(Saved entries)
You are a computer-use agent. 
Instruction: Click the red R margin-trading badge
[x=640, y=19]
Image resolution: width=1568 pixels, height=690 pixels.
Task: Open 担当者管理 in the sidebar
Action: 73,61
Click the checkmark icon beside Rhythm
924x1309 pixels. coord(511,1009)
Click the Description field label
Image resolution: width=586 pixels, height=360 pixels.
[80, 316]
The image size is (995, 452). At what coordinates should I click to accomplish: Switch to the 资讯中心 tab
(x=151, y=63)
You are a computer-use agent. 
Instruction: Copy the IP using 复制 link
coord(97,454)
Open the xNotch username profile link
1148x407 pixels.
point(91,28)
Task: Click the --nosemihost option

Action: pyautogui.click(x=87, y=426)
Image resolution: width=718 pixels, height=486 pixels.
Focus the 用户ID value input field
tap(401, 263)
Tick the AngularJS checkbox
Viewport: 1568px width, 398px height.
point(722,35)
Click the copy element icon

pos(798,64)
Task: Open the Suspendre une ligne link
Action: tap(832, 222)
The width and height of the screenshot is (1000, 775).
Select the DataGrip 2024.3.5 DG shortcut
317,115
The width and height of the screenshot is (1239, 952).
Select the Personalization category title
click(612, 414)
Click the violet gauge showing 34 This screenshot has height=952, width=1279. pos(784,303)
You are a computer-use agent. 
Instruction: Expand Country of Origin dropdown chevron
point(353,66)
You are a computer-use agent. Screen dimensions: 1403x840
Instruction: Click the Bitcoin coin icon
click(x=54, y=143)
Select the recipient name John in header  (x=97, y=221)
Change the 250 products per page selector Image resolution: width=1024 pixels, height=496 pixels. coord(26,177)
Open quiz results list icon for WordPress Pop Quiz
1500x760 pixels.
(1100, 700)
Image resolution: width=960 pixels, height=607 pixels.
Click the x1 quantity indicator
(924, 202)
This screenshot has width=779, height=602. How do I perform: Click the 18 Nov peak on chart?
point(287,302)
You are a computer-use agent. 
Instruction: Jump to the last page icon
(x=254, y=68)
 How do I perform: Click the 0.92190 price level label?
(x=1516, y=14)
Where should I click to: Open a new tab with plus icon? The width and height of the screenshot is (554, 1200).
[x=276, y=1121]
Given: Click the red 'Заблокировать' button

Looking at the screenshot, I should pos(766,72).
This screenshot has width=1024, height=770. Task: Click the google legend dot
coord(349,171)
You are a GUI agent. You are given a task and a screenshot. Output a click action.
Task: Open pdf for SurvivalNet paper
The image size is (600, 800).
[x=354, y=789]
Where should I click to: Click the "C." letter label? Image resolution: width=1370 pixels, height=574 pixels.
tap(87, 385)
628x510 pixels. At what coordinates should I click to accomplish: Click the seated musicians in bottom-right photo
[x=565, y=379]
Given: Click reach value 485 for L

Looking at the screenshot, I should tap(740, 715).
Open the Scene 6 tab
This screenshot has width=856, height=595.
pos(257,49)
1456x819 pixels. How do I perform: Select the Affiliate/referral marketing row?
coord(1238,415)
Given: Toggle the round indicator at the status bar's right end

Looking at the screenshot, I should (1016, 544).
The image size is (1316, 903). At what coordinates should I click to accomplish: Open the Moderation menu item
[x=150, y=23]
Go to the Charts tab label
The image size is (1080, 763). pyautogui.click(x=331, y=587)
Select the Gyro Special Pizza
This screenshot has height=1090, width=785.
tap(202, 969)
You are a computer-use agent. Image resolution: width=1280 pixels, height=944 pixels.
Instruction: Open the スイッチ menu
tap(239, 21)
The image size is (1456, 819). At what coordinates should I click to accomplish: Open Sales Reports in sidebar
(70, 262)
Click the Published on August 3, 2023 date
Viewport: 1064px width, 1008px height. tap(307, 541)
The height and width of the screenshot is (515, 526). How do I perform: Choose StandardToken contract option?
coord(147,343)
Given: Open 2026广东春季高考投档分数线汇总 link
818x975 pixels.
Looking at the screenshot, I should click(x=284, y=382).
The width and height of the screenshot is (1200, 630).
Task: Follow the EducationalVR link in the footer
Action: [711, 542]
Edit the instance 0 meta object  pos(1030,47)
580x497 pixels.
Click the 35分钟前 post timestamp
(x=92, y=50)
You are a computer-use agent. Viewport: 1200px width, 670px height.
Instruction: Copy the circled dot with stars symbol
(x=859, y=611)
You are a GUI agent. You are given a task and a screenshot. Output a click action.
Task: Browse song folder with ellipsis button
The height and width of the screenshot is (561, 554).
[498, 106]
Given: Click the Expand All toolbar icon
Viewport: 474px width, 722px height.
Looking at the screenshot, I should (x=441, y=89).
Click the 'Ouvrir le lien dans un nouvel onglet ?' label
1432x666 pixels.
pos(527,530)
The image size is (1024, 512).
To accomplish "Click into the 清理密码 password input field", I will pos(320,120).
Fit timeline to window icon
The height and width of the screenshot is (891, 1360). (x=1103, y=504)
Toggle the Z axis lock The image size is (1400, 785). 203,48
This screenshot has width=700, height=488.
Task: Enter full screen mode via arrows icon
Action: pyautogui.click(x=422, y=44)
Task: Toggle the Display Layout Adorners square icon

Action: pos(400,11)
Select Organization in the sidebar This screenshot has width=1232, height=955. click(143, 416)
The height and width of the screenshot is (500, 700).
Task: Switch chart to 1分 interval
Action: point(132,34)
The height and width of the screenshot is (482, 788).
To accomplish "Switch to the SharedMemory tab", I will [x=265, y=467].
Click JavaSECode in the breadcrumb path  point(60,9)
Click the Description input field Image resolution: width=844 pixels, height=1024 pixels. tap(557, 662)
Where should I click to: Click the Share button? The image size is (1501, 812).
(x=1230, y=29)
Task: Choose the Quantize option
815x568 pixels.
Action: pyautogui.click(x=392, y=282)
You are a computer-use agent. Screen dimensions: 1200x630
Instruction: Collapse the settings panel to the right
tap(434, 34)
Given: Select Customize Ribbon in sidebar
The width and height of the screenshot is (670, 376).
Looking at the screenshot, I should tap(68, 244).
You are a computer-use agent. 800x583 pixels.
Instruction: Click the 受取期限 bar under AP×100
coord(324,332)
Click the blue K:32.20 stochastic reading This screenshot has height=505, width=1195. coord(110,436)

EXERCISE DIRECTIONS: Print the data above exactly.

REPLY:
You are a computer-use agent. 
Instruction: Click the red R margin-trading badge
[x=640, y=19]
Image resolution: width=1568 pixels, height=690 pixels.
Task: Open 担当者管理 in the sidebar
Action: 73,61
Click the checkmark icon beside Rhythm
924x1309 pixels. coord(511,1009)
Click the Description field label
Image resolution: width=586 pixels, height=360 pixels.
[80, 316]
The image size is (995, 452). At what coordinates should I click to accomplish: Switch to the 资讯中心 tab
(x=151, y=63)
You are a computer-use agent. 
Instruction: Copy the IP using 复制 link
coord(97,454)
Open the xNotch username profile link
1148x407 pixels.
point(91,28)
Task: Click the --nosemihost option

Action: pyautogui.click(x=87, y=426)
Image resolution: width=718 pixels, height=486 pixels.
Focus the 用户ID value input field
tap(401, 263)
Tick the AngularJS checkbox
Viewport: 1568px width, 398px height.
point(722,35)
Click the copy element icon

pos(798,64)
Task: Open the Suspendre une ligne link
Action: tap(832, 222)
The width and height of the screenshot is (1000, 775).
Select the DataGrip 2024.3.5 DG shortcut
317,115
The width and height of the screenshot is (1239, 952).
Select the Personalization category title
click(612, 414)
Click the violet gauge showing 34 This screenshot has height=952, width=1279. pos(784,303)
You are a computer-use agent. 
Instruction: Expand Country of Origin dropdown chevron
point(353,66)
You are a computer-use agent. Screen dimensions: 1403x840
Instruction: Click the Bitcoin coin icon
click(x=54, y=143)
Select the recipient name John in header  (x=97, y=221)
Change the 250 products per page selector Image resolution: width=1024 pixels, height=496 pixels. coord(26,177)
Open quiz results list icon for WordPress Pop Quiz
1500x760 pixels.
(1100, 700)
Image resolution: width=960 pixels, height=607 pixels.
Click the x1 quantity indicator
(924, 202)
This screenshot has width=779, height=602. How do I perform: Click the 18 Nov peak on chart?
point(287,302)
You are a computer-use agent. 
Instruction: Jump to the last page icon
(x=254, y=68)
 How do I perform: Click the 0.92190 price level label?
(x=1516, y=14)
Where should I click to: Open a new tab with plus icon? The width and height of the screenshot is (554, 1200).
[x=276, y=1121]
Given: Click the red 'Заблокировать' button

Looking at the screenshot, I should pos(766,72).
This screenshot has width=1024, height=770. Task: Click the google legend dot
coord(349,171)
You are a GUI agent. You are given a task and a screenshot. Output a click action.
Task: Open pdf for SurvivalNet paper
The image size is (600, 800).
[x=354, y=789]
Where should I click to: Click the "C." letter label? Image resolution: width=1370 pixels, height=574 pixels.
tap(87, 385)
628x510 pixels. At what coordinates should I click to accomplish: Click the seated musicians in bottom-right photo
[x=565, y=379]
Given: Click reach value 485 for L

Looking at the screenshot, I should tap(740, 715).
Open the Scene 6 tab
This screenshot has width=856, height=595.
pos(257,49)
1456x819 pixels. How do I perform: Select the Affiliate/referral marketing row?
coord(1238,415)
Given: Toggle the round indicator at the status bar's right end

Looking at the screenshot, I should (1016, 544).
The image size is (1316, 903). At what coordinates should I click to accomplish: Open the Moderation menu item
[x=150, y=23]
Go to the Charts tab label
The image size is (1080, 763). pyautogui.click(x=331, y=587)
Select the Gyro Special Pizza
This screenshot has height=1090, width=785.
tap(202, 969)
You are a computer-use agent. Image resolution: width=1280 pixels, height=944 pixels.
Instruction: Open the スイッチ menu
tap(239, 21)
The image size is (1456, 819). At what coordinates should I click to accomplish: Open Sales Reports in sidebar
(70, 262)
Click the Published on August 3, 2023 date
Viewport: 1064px width, 1008px height. tap(307, 541)
The height and width of the screenshot is (515, 526). How do I perform: Choose StandardToken contract option?
coord(147,343)
Given: Open 2026广东春季高考投档分数线汇总 link
818x975 pixels.
Looking at the screenshot, I should click(x=284, y=382).
The width and height of the screenshot is (1200, 630).
Task: Follow the EducationalVR link in the footer
Action: [711, 542]
Edit the instance 0 meta object  pos(1030,47)
580x497 pixels.
Click the 35分钟前 post timestamp
(x=92, y=50)
You are a computer-use agent. Viewport: 1200px width, 670px height.
Instruction: Copy the circled dot with stars symbol
(x=859, y=611)
You are a GUI agent. You are given a task and a screenshot. Output a click action.
Task: Browse song folder with ellipsis button
The height and width of the screenshot is (561, 554).
[498, 106]
Given: Click the Expand All toolbar icon
Viewport: 474px width, 722px height.
Looking at the screenshot, I should (x=441, y=89).
Click the 'Ouvrir le lien dans un nouvel onglet ?' label
1432x666 pixels.
pos(527,530)
The image size is (1024, 512).
To accomplish "Click into the 清理密码 password input field", I will pos(320,120).
Fit timeline to window icon
The height and width of the screenshot is (891, 1360). (x=1103, y=504)
Toggle the Z axis lock The image size is (1400, 785). 203,48
This screenshot has width=700, height=488.
Task: Enter full screen mode via arrows icon
Action: pyautogui.click(x=422, y=44)
Task: Toggle the Display Layout Adorners square icon

Action: pos(400,11)
Select Organization in the sidebar This screenshot has width=1232, height=955. click(143, 416)
The height and width of the screenshot is (500, 700).
Task: Switch chart to 1分 interval
Action: point(132,34)
The height and width of the screenshot is (482, 788).
To accomplish "Switch to the SharedMemory tab", I will [x=265, y=467].
Click JavaSECode in the breadcrumb path  point(60,9)
Click the Description input field Image resolution: width=844 pixels, height=1024 pixels. tap(557, 662)
Where should I click to: Click the Share button? The image size is (1501, 812).
(x=1230, y=29)
Task: Choose the Quantize option
815x568 pixels.
Action: pyautogui.click(x=392, y=282)
You are a computer-use agent. Screen dimensions: 1200x630
Instruction: Collapse the settings panel to the right
tap(434, 34)
Given: Select Customize Ribbon in sidebar
The width and height of the screenshot is (670, 376).
Looking at the screenshot, I should tap(68, 244).
You are a computer-use agent. 800x583 pixels.
Instruction: Click the 受取期限 bar under AP×100
coord(324,332)
Click the blue K:32.20 stochastic reading This screenshot has height=505, width=1195. coord(110,436)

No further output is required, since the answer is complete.